School reports can be cruel. We found an old copy of our Editors where the headmaster’s comment was that he, ‘continually sets himself low standards which he continually fails to achieve’. (‘You’re fired!’ – Ed). Promising Young Women is inspired by a similar incidence where a college student who had been described as a, ‘promising young man’ convicted of a sexual assault whilst on campus. Here it’s Cassie (Carey Mulligan) who, when we first see her, is drunkenly collapsed in a bar and is taken home by a Jerry (Adam Brody) professing to take care of her and then proceeds to take advantage of her until she soberly turns to him and asks, ‘What are you doing?’ It’s not the first time she’s done this and each of her victims wails, ‘I’m not a bad guy!’ Yet as we see time and again these are exactly the guys she’s been targeting since she dropped out of med school after Nina, her best friend at the college and the promising young woman of the title, was victim to something awful.

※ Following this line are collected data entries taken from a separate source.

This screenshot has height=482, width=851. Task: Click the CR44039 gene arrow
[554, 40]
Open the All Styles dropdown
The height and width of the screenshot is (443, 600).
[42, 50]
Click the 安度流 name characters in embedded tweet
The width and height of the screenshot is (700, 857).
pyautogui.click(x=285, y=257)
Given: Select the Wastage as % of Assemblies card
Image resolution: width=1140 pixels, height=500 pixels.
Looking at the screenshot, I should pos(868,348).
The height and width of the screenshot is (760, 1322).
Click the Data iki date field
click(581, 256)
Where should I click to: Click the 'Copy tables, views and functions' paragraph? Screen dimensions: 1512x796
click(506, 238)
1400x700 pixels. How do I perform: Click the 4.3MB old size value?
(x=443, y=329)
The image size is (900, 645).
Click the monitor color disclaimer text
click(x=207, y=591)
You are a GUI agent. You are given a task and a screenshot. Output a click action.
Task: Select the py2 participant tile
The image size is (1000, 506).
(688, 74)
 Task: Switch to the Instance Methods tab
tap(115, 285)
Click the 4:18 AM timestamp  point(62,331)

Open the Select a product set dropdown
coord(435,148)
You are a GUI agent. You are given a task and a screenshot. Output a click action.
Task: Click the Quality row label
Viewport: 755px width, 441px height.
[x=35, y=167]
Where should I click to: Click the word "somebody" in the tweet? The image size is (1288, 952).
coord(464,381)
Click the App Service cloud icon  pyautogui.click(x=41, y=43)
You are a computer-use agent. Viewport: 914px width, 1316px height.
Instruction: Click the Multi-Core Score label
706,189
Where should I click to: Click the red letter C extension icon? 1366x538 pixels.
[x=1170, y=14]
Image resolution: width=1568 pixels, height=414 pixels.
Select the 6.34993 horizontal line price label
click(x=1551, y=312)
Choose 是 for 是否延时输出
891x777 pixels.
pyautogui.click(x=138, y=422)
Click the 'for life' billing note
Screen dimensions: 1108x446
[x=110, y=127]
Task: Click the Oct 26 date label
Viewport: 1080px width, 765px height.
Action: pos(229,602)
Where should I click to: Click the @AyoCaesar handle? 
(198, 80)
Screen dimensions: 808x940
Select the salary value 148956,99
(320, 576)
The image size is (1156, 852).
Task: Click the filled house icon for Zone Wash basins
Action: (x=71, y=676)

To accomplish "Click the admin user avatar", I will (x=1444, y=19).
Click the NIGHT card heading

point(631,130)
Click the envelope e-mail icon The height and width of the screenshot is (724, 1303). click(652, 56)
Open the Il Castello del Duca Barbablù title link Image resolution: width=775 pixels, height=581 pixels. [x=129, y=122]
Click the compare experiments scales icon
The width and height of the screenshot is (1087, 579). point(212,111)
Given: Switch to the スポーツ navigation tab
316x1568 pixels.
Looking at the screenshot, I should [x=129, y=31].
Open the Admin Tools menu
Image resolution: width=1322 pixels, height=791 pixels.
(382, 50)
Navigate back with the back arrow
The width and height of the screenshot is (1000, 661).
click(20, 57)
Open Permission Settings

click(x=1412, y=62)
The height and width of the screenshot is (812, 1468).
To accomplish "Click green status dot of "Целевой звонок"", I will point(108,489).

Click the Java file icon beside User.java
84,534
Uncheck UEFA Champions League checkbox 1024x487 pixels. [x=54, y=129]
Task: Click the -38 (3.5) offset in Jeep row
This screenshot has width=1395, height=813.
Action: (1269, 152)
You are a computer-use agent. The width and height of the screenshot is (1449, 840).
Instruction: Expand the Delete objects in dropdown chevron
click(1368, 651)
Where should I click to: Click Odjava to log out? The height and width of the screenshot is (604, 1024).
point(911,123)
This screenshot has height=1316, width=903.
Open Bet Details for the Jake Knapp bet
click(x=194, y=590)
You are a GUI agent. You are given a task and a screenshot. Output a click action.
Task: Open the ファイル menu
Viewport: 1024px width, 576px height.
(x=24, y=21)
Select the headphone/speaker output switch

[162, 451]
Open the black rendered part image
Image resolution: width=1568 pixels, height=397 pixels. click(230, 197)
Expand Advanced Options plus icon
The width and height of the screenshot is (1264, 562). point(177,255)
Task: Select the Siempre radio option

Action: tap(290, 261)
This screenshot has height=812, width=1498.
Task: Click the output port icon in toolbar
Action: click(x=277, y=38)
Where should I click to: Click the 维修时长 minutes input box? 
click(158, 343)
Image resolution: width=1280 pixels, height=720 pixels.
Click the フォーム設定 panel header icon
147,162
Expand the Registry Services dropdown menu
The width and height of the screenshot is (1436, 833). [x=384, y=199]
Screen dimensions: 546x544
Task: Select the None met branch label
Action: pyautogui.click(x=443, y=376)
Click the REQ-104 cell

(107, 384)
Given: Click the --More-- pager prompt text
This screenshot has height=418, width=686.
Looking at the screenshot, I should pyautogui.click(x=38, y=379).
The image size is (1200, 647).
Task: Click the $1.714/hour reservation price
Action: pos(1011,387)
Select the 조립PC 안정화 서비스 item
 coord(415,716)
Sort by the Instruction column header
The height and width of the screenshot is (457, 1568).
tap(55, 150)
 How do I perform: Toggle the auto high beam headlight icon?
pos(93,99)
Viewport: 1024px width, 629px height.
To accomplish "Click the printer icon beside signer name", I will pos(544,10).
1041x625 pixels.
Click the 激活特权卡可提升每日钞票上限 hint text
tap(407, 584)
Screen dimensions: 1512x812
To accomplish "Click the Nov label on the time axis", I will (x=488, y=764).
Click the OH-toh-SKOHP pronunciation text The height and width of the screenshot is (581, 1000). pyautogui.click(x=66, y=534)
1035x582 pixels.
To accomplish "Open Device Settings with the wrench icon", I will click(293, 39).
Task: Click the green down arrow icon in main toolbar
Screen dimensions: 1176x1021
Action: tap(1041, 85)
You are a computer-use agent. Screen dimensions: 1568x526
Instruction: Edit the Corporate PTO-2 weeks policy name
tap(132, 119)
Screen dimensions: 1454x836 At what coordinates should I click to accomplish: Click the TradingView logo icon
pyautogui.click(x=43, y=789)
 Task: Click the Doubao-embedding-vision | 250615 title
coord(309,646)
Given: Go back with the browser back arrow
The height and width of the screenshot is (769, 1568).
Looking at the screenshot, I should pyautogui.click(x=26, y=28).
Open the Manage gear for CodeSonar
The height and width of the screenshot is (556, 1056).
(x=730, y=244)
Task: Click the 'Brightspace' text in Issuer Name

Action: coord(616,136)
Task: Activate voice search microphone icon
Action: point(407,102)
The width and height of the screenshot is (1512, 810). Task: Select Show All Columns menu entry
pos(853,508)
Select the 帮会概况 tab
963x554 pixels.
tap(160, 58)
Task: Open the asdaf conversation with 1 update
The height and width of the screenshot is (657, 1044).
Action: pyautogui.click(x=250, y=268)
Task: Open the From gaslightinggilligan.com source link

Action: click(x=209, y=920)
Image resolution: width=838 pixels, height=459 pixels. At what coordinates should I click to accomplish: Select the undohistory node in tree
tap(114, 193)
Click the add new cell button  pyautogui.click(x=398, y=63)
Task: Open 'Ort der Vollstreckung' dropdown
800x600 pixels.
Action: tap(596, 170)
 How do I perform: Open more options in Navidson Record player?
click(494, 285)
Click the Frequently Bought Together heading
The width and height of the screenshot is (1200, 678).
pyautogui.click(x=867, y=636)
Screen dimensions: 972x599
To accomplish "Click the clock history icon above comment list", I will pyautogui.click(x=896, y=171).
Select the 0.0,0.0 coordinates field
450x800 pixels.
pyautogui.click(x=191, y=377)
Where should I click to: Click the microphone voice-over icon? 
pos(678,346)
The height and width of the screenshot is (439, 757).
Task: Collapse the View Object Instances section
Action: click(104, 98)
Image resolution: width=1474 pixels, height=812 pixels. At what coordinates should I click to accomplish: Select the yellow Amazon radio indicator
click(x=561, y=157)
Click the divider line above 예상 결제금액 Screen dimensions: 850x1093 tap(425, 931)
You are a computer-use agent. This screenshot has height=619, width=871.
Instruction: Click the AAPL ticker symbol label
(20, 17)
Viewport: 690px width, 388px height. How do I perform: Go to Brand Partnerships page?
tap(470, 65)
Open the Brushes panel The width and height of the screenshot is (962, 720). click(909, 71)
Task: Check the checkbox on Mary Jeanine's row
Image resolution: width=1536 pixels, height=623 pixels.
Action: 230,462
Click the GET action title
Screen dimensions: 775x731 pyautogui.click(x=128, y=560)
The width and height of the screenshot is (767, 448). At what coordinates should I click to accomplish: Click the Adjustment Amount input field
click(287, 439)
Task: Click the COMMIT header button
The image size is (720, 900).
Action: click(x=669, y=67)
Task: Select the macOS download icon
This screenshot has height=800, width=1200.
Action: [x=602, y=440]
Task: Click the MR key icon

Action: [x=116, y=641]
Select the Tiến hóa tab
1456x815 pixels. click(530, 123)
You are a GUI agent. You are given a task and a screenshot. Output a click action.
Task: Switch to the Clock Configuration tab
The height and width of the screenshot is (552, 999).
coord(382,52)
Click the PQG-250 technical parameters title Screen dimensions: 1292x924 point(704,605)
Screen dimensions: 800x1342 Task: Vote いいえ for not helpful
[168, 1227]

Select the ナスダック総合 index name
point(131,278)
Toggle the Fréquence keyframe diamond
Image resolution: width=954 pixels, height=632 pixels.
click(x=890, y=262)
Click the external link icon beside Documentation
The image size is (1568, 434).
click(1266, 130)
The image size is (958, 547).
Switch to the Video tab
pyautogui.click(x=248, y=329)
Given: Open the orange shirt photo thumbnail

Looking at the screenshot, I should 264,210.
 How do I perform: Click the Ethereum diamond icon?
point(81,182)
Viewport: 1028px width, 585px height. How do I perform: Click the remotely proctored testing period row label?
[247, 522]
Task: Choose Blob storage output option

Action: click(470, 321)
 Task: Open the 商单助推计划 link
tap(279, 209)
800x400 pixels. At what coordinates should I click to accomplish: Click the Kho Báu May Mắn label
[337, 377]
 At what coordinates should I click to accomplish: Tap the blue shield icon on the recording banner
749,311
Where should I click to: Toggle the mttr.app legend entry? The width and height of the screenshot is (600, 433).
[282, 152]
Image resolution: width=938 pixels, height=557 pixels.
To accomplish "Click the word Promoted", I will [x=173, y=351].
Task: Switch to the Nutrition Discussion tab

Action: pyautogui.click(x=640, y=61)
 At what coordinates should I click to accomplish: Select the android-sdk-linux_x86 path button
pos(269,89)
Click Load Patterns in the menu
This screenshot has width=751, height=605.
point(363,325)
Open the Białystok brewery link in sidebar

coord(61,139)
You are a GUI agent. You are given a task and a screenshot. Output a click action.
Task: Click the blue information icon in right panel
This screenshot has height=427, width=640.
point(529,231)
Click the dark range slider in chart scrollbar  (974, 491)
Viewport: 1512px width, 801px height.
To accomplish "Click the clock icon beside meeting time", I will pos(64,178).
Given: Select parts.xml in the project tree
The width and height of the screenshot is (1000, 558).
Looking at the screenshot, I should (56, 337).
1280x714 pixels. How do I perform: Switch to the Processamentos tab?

Cassie has been on what might be called a roaring rampage of revenge against all such men with a notepad full of the names of those she has taught a lesson yet Cassie herself is as much a victim : at 30 years old she has an aimless existence forgetting her own birthday, still living with her parents, serving hot drinks in a coffee shop and mentally scarred by what happened to her friend, Nina. It’s a scar that she’s never willing to let heal as she rages as much against the system that failed her friend as it is against a certain type of man. Yet there is hope when Ryan, a former med school student and now a Doctor, tentatively starts to date her. You really want Cassie to be happy and you are willing the relationship to develop and reinstate the notion to Cassie that not all men are like the one she hunts. Carey Mulligan, who we saw recently in the excellent ‘The Dig‘, plays this role so brilliantly that though she’s clearly deeply traumatized and is unlikely ever to find any closure with the path she is following, you are still rooting for her to be happy with Ryan (Bo Burnham). So when she sets her sights on the ex-student colleague who has returned from London and is now on the verge of marriage she determines to exact revenge on behalf of her friend Nina.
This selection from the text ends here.